Interview de Michaël Kamga
Interview de Michaël Kamga, moniteur de krav maga des clubs de Nice et Vence.
Merci à lui d’avoir répondu à ces questions
> 1. Peux tu te présenter brièvement ? Je m’appelle Michaël KAMGA et j’ai deux clubs de Krav Maga dans les Alpes-Maritimes (Nice et Vence).
> 2. Quel est ton grade actuel ? Je suis CN 1er Dan et moniteur de la FEKM – RD.
> 3. A quel âge as-tu commencé le Krav Maga ? J’ai débuté le Krav Maga en 1999 en assistant à un stage dirigé par Richard Douieb à Cap d’ail, cela m’a beaucoup plus et je me suis lancé dans la formation et j’ai obtenu mon diplôme en 2002 et j’ai ouvert ma salle en 2003.
> 4. A ton avis, quelles sont les qualités nécessaires pour être bon en Krav ? La qualité principale pour être bon en Krav comme dans n’importe quelle autre discipline est l’entraînement.
> 5. Pourquoi as-tu choisi cette discipline plutôt qu’une autre ? J’ai choisi le Krav avant tout parce que j’ai trouvé que la méthode et surtout l’homme (Richard Douieb) qui l’enseignait étaient en adéquation avec ma vision martiale des choses.
> 6. Vis-tu de ta discipline, si oui comment ? -
> 7. Quel est ton programme d’entraînement et à quel rythme ? Moi je m’entraîne avec mes élèves deux fois par semaine (hors stage avec Richard Douieb) et je continue à découvrir des choses à mieux appréhender certaines techniques, etc, à mon avis le Krav n’est pas aussi simple qu’on peut le croire.
> 8. Quels sont les points clés que tu enseignes à tes élèves ? Je ne crois pas ceux qui disent que le Krav c’est facile, qu’on peut être bon en six mois, etc…
> 9. Aurais tu des conseils à donner aux débutants ? Plus vous travaillerez mieux vous ressentirez les techniques
> 10. Pratiques-tu d’autres disciplines sportives ? Oui j’ai pratiqué d’autres disciplines:Le viet vo dao (2ème Dan et moniteur) et puis je fais de temps en temps de la boxe américaine avec Edmond Ardissonne sur Nice.

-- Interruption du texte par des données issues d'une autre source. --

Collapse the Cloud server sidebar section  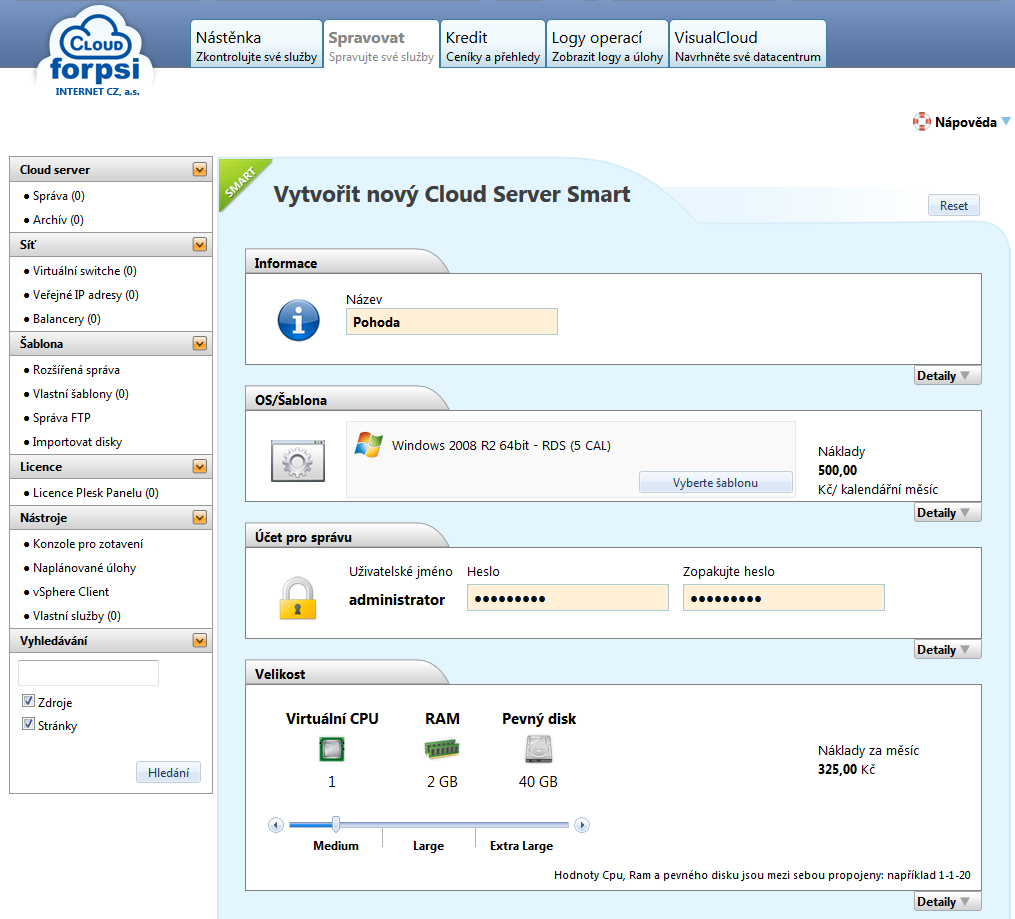[200, 170]
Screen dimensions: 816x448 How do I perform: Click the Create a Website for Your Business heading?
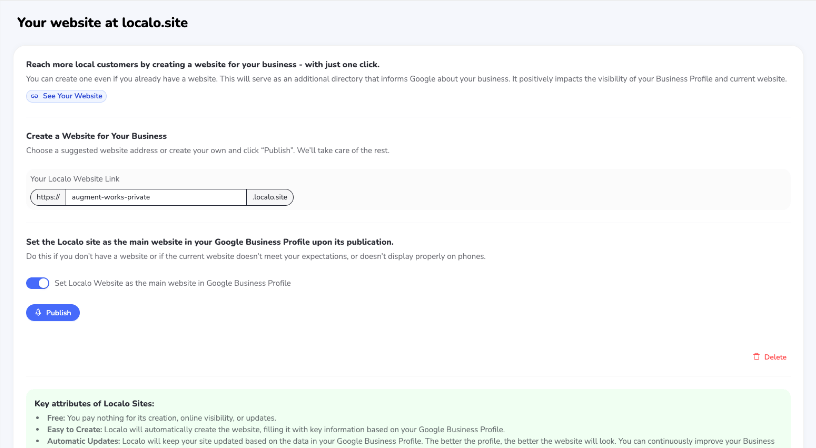pyautogui.click(x=96, y=135)
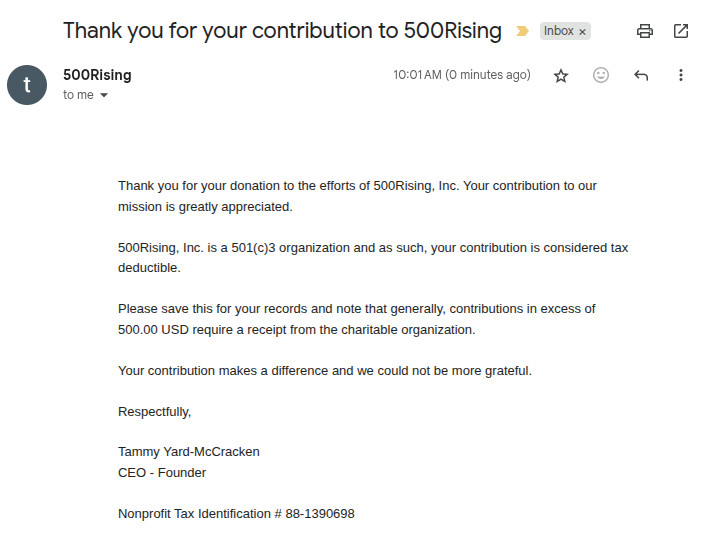
Task: Open the three-dot More options menu
Action: tap(681, 75)
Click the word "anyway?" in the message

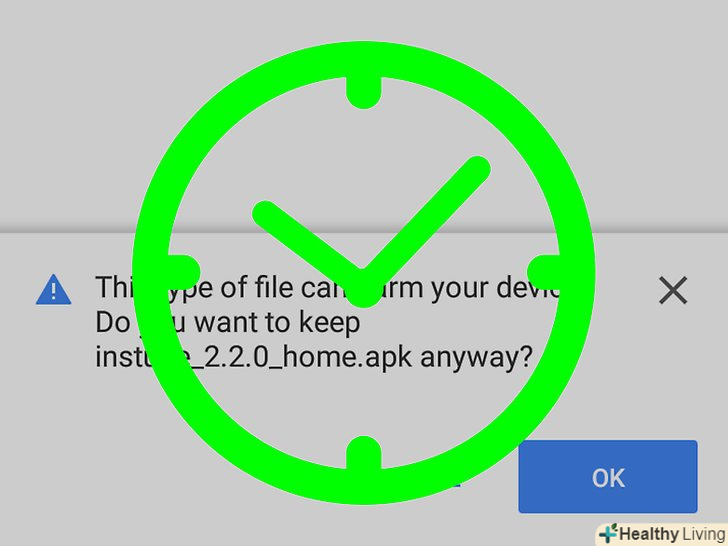[476, 358]

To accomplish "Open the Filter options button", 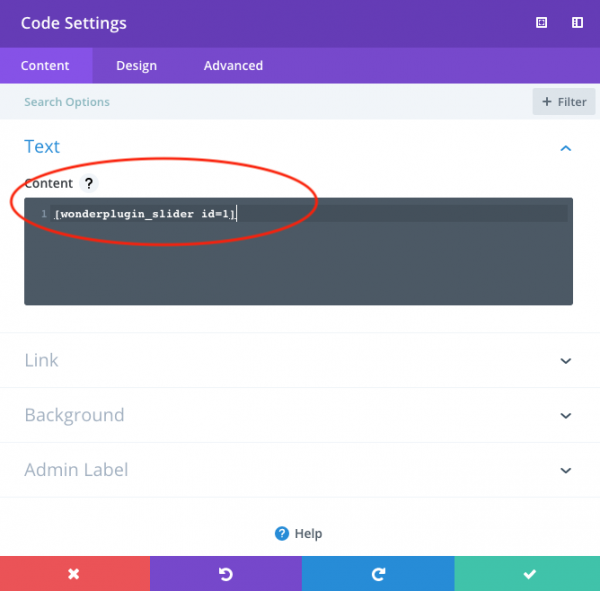I will point(564,102).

> 11. As tu des souvenirs marquants à partager ? Oui mes souvenirs les plus marquants sont les combats durs, que l’on gagne ou que l’on perde, que l’on fasse mal ou pas, cela ne laisse pas indifférent surtout que je venais d’une discipline où les combats durs pour les passages de grade n’existaient pas (uniquement à la touche comme en Karaté compétition).